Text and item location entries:

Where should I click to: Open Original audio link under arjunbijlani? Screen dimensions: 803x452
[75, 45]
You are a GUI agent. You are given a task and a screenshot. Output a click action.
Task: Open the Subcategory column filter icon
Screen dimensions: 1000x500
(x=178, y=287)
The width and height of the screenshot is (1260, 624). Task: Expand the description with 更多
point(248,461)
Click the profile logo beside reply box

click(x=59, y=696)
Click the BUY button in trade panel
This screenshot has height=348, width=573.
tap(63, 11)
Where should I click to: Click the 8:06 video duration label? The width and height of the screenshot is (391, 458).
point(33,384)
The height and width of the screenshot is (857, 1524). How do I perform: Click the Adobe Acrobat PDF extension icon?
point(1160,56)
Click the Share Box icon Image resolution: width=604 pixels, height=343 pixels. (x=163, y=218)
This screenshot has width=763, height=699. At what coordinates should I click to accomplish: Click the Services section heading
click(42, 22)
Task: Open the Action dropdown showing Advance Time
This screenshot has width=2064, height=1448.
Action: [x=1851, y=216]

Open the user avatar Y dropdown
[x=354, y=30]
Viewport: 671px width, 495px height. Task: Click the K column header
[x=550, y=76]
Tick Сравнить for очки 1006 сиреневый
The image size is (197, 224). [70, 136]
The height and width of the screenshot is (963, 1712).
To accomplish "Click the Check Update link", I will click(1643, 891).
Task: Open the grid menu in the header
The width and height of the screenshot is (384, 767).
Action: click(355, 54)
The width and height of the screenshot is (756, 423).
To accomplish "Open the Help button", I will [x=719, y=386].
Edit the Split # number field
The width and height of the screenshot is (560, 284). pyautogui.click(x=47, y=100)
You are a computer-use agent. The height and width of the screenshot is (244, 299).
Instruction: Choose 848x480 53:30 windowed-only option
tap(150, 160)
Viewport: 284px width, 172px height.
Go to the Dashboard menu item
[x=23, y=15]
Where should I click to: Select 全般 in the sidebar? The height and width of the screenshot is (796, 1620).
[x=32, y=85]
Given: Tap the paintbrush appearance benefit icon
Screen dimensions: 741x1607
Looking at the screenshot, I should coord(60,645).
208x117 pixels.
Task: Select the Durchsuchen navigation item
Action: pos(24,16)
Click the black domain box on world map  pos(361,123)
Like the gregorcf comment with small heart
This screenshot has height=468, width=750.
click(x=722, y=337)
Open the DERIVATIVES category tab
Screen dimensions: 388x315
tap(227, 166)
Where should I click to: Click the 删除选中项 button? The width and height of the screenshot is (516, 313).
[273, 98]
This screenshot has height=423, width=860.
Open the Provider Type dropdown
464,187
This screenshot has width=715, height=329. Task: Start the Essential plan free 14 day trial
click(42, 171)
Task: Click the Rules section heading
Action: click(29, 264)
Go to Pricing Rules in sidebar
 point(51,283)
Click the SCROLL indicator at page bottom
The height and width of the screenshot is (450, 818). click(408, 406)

--- WHAT THE EXERCISE ASKS ---
Copy every row above word for word, keeping each line as it stands.

--- RESPONSE BELOW ---
Where should I click to: Open Original audio link under arjunbijlani? Screen dimensions: 803x452
[75, 45]
You are a GUI agent. You are given a task and a screenshot. Output a click action.
Task: Open the Subcategory column filter icon
Screen dimensions: 1000x500
(x=178, y=287)
The width and height of the screenshot is (1260, 624). Task: Expand the description with 更多
point(248,461)
Click the profile logo beside reply box

click(x=59, y=696)
Click the BUY button in trade panel
This screenshot has height=348, width=573.
tap(63, 11)
Where should I click to: Click the 8:06 video duration label? The width and height of the screenshot is (391, 458).
point(33,384)
The height and width of the screenshot is (857, 1524). How do I perform: Click the Adobe Acrobat PDF extension icon?
point(1160,56)
Click the Share Box icon Image resolution: width=604 pixels, height=343 pixels. (x=163, y=218)
This screenshot has width=763, height=699. At what coordinates should I click to accomplish: Click the Services section heading
click(42, 22)
Task: Open the Action dropdown showing Advance Time
This screenshot has width=2064, height=1448.
Action: [x=1851, y=216]

Open the user avatar Y dropdown
[x=354, y=30]
Viewport: 671px width, 495px height. Task: Click the K column header
[x=550, y=76]
Tick Сравнить for очки 1006 сиреневый
The image size is (197, 224). [70, 136]
The height and width of the screenshot is (963, 1712).
To accomplish "Click the Check Update link", I will click(1643, 891).
Task: Open the grid menu in the header
The width and height of the screenshot is (384, 767).
Action: click(355, 54)
The width and height of the screenshot is (756, 423).
To accomplish "Open the Help button", I will [x=719, y=386].
Edit the Split # number field
The width and height of the screenshot is (560, 284). pyautogui.click(x=47, y=100)
You are a computer-use agent. The height and width of the screenshot is (244, 299).
Instruction: Choose 848x480 53:30 windowed-only option
tap(150, 160)
Viewport: 284px width, 172px height.
Go to the Dashboard menu item
[x=23, y=15]
Where should I click to: Select 全般 in the sidebar? The height and width of the screenshot is (796, 1620).
[x=32, y=85]
Given: Tap the paintbrush appearance benefit icon
Screen dimensions: 741x1607
Looking at the screenshot, I should coord(60,645).
208x117 pixels.
Task: Select the Durchsuchen navigation item
Action: pos(24,16)
Click the black domain box on world map  pos(361,123)
Like the gregorcf comment with small heart
This screenshot has height=468, width=750.
click(x=722, y=337)
Open the DERIVATIVES category tab
Screen dimensions: 388x315
tap(227, 166)
Where should I click to: Click the 删除选中项 button? The width and height of the screenshot is (516, 313).
[273, 98]
This screenshot has height=423, width=860.
Open the Provider Type dropdown
464,187
This screenshot has width=715, height=329. Task: Start the Essential plan free 14 day trial
click(42, 171)
Task: Click the Rules section heading
Action: click(29, 264)
Go to Pricing Rules in sidebar
 point(51,283)
Click the SCROLL indicator at page bottom
The height and width of the screenshot is (450, 818). click(408, 406)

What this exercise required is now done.